Inflação

Economia Preço da gasolina e do etanol desaba mais de 25% em 2022

Preço da gasolina e do etanol desaba mais de 25% em 2022

Óleo diesel (+22,87%) e gás natural veicular (+10,25%) tiveram alta e limitaram queda maior no valor dos combustíveis, mostra IBGE

  • Economia | Do R7

Combustíveis para veículos ficaram 23,87% mais em conta em 2022

Combustíveis para veículos ficaram 23,87% mais em conta em 2022

Edu Garcia/R7 - 07.11.2022

Depois de assombrar a vida dos motoristas no início do ano passado, os preços da gasolina e do etanol perderam força e desabaram mais de 25% ao longo do ano passado e puxaram o preço dos combustíveis para baixo.

As variações negativas foram determinantes para a queda de 23,87% apurada no preço dos combustíveis veiculares em 2022, de acordo com dados divulgados nesta terça-feira (10) pelo IBGE (Instituto Brasileiro de Geografia e Estatística).

Ao longo de todo o ano passado, houve deflação no valor dos combustíveis em todos os meses entre junho e outubro, segundo o IPCA (Índice Nacional de Preços ao Consumidor Amplo). Os principais destaques foram apurados em julho (-14,15%) e agosto (-10,82%).
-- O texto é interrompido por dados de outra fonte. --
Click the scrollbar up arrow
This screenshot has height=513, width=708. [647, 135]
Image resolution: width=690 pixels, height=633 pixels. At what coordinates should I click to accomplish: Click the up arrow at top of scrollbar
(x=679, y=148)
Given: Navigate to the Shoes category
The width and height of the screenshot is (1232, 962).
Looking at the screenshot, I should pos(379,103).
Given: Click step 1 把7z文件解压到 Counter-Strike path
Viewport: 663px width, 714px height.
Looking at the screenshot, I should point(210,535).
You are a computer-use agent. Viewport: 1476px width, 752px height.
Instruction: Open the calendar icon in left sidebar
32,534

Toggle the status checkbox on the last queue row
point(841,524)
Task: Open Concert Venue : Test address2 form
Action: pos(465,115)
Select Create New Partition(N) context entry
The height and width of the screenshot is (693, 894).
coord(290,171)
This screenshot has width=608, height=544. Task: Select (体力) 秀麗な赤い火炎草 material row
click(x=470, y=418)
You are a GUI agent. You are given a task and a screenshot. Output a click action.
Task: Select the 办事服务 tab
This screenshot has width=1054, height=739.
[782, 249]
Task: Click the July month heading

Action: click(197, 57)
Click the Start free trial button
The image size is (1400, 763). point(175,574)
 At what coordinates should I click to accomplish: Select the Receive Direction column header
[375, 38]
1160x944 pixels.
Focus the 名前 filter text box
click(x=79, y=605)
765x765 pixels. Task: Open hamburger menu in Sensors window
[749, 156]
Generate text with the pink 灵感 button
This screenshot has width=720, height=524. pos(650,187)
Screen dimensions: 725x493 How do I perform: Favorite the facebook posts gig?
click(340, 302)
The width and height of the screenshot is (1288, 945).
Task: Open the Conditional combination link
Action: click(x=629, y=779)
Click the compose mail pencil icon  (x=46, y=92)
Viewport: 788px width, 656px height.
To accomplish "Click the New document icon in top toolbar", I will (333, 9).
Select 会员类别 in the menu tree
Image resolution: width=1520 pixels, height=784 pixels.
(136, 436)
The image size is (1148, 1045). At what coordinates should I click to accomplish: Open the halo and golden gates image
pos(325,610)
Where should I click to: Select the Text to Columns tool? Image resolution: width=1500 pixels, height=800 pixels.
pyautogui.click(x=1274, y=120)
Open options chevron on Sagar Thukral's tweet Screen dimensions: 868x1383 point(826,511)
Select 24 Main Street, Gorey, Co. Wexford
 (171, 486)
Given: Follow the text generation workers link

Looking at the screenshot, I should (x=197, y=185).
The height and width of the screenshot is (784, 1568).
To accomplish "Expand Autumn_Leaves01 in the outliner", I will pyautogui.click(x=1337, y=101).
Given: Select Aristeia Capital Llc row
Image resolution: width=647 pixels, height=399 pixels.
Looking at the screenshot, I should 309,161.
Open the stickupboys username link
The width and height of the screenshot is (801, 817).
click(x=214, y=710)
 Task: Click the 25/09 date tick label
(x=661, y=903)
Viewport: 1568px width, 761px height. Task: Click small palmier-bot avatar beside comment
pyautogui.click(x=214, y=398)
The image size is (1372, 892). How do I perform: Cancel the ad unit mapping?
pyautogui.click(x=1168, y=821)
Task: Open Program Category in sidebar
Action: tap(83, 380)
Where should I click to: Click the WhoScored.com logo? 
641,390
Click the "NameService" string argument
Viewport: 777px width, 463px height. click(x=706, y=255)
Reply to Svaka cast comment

As quedas dos preços são justificadas pela redução da alíquota do ICMS nos estados e a decisão de zerar o PIS/Cofins sobre o preço da gasolina e do etanol. A isenção fiscal de impostos federais sobre combustíveis, que voltaria a valer em janeiro, no entanto, foi prorrogada pelo presidente Luiz Inácio Lula da Silva por mais 60 dias.

Na contramão da gasolina e do etanol, o óleo diesel (+22,87%) e o gás natural veicular (+10,25%), combustíveis não beneficiados pela isenção tributária, apresentam variações positivas no ano passado.

Na análise somente do mês de dezembro, houve queda nos preços da gasolina (-1,04%), do óleo diesel (-2,07%) e do GNV (-0,45%). O etanol (+0,48%) foi o único combustível a ficar mais caro. “A queda no preço da gasolina foi o principal fator para a desaceleração em transportes. Houve redução de mais de 6% no litro do produto nas distribuidoras”, afirma André Almeida, analista de preços do IBGE.